Mais de duas semanas depois do voto a favor da saída do Reino Unido da União Européia a saga continua. Pelas ruas ouço gente de todos os accents, nações, discutindo a decisão do rompimento com a União Européia. Não me aprofundarei no meu voto e muito menos nas questões emblemáticas que fizeram que mais da metade dos eleitores dessem bye bye para o bloco europeu formado por 28 países e criado logo após a Segunda Guerra Mundial com o objetivo de fomentar o livre comércio entre os associados e incentivar a cooperação econômica entre os países, reduzindo assim os riscos de conflitos.

Não é sobre a história da União Européia que escrevo, mas sim sobre os frutos do resultado do referendo popular do dia 24 de Junho quando 51,9% dos eleitores decidiram pela saída britânica.

Vivo em Londres há mais de 10 anos, sou brasileira e britânica, aceitei a possibilidade de ser cidadã na terra da rainha após anos de muito, muito trabalho e amor por um país que não é perfeito, mas que amo como a mim mesmo.

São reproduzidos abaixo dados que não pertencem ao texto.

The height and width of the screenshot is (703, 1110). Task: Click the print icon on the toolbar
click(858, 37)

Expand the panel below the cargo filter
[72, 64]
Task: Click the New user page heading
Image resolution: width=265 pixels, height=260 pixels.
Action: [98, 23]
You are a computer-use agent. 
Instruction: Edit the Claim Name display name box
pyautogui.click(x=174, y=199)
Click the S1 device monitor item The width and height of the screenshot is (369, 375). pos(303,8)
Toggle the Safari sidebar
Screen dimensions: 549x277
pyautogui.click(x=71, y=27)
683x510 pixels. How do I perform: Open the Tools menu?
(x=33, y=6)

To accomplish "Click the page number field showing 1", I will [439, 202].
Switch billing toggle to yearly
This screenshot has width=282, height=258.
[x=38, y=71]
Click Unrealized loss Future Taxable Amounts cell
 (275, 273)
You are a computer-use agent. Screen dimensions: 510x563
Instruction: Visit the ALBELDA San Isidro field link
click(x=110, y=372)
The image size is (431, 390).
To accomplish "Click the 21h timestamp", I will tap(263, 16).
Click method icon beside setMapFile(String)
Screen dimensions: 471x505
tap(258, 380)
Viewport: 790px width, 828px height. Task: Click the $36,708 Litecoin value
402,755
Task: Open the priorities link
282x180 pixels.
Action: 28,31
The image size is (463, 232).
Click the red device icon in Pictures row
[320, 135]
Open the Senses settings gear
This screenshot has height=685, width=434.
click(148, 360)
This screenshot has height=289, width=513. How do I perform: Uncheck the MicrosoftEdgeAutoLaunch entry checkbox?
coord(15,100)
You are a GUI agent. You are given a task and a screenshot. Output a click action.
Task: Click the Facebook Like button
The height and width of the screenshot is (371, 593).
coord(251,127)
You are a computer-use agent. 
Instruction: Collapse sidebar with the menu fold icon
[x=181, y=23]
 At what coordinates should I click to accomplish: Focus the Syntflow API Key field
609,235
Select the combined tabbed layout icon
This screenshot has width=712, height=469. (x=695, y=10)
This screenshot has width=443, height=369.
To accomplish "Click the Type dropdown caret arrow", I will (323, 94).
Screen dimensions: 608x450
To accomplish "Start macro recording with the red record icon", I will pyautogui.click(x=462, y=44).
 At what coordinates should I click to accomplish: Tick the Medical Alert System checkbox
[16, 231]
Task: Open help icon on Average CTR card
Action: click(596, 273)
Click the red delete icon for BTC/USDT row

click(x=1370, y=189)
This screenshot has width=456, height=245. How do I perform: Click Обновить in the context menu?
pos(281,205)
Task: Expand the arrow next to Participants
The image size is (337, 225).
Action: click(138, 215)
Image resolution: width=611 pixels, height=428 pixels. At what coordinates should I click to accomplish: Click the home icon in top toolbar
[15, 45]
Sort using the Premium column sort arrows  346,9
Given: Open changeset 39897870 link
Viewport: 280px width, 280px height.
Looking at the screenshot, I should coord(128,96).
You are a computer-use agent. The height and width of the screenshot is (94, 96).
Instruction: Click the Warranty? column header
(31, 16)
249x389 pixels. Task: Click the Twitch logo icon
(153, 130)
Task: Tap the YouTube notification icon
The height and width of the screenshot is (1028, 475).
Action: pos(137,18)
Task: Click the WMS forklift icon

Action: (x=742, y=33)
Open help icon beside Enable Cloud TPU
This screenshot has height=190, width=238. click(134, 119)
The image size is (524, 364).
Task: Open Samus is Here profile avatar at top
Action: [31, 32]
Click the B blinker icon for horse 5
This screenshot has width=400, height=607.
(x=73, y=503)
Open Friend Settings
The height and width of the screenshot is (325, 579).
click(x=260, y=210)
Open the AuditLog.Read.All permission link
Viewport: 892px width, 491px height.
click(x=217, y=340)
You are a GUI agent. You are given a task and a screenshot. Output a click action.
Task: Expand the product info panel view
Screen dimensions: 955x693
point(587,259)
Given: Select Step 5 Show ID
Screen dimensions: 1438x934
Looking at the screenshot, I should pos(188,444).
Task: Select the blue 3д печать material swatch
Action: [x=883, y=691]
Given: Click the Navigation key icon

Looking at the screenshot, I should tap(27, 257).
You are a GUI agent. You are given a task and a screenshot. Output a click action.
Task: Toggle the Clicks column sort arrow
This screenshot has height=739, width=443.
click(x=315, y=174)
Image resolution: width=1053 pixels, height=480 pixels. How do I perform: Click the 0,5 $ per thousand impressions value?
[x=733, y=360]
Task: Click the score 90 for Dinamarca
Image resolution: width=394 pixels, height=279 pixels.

Amo as highlights de uma cidade que me insPira, amo o Mind the Gap do underground e da sociedade, sim nesse vai e vem enlouquecedor existe um gap em Londres preenchido diariamente pela multiculturalidade, por pessoas de várias nações, idiomas, tradições, sonhos trazidos em suas bagagens e na alma quando aportam aqui.

Londres votou pela permanência no bloco. Não teria como ser diferente.

A maioria da população da capital é de estrangeiros o que a renova todos os dias numa pluralidade que a torna ímpar, única, o novo e o antigo tão singular. Mais e mais pessoas chegam, outras saem por vontade própria ou não. É um porto, seguro? Pelo menos pra mim, sim.

Dia desses o preconceito contra imigrantes ficou mais próximo. Pela primeira vez ouvi um senhor inglês num hospital falar a seguinte frase: Saia do meu pais sua imigrante!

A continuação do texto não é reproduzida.